What is asked:
Please copy the data below line for line, leaving out the pictures.

------ Records for this exercise

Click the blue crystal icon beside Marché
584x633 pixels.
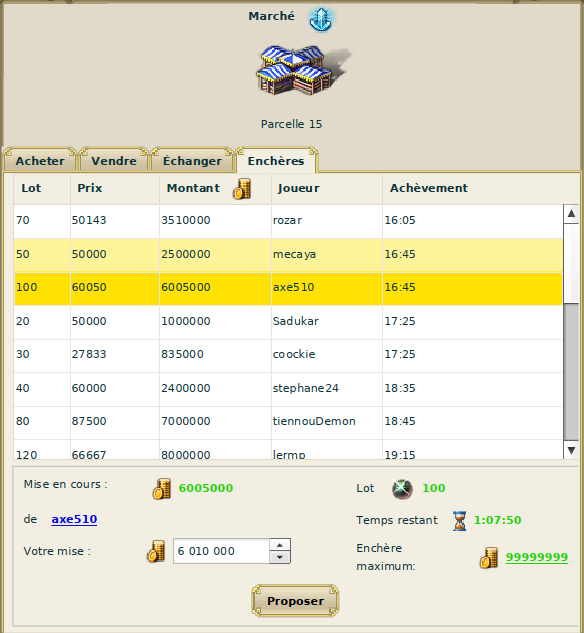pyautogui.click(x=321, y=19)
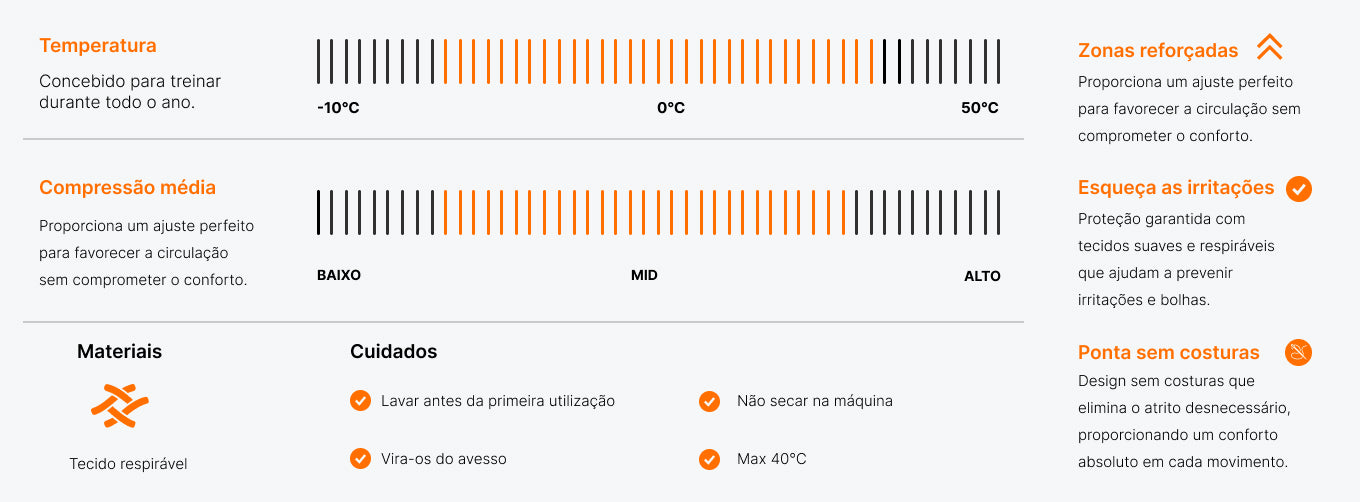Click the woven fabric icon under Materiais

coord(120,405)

------------

Exercise result:
Click the blue crystal icon beside Marché
584x633 pixels.
pyautogui.click(x=321, y=19)
Click the woven fabric icon under Materiais

coord(120,405)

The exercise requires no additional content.